The Symposium will present the findings of 17 countries on trends of radicalization in Europe and the Middle East. The reports analyze specific moments – or “hotspots” – of radicalization in historical, social, and cultural context and are part of the D.Rad research project, a Horizon-2020 comparative study of radicalization and polarization funded by the European Research Council. The project aims to identify the actors, networks, and broader social contexts driving radicalization, particularly among young people in urban and peri-urban areas.
The presenters will discuss four major themes that emerged in the analysis of hotspots: 1) the temporal and agentive distinction between radical ideology and radical violent action; 2) understanding impact through different indicators such as the numbers of victims or attacks and the relative physical or material harm caused by attacks as opposed to their symbolic power; 3) the usefulness of the category “religious violence” from a radicalization perspective; 4) how an approach through “hotspots” reconsiders the relationship between civil society actors or stakeholders and state action or programs.

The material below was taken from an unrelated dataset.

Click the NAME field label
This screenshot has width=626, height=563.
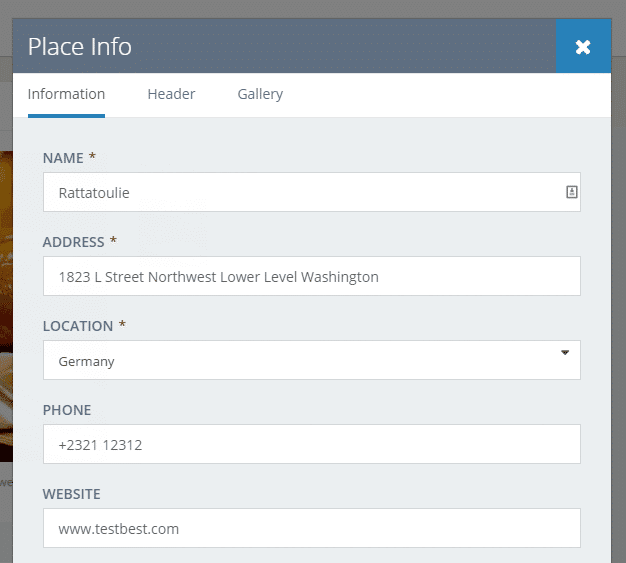(x=63, y=158)

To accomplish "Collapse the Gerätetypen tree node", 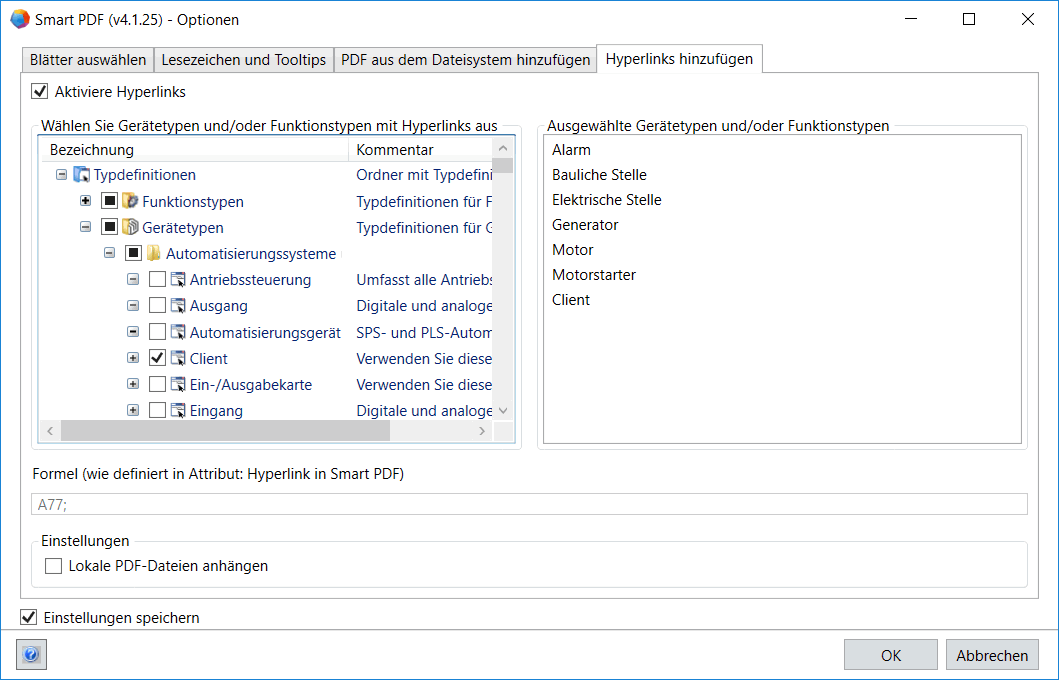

The discussants will include Stephen W. Sawyer, Roman Zinigrad, and other D.Rad researchers, from Glasgow Caledonian University (Scotland), Ben-Gurion University (Israel), Freie Universität Berlin (Germany), Brunel University London (UK), The University of Helsinki (Finland), Istanbul Bilgi University (Turkey), Jan Dlugosz University in Czestochowa (Poland), The Kosovar Centre for Security Studies, The Austrian Academy of Sciences, The Hammurabi Human Rights Organization (Iraq), Zavod APIS (Slovenia), the Georgian Institute of Politics (Georgia), Eurac Research (Italy), The Center for Comparative Conflict Studies (Serbia), PRONI Center for Youth Development (Bosnia and Herzegovina), and the University of Florence (Italy).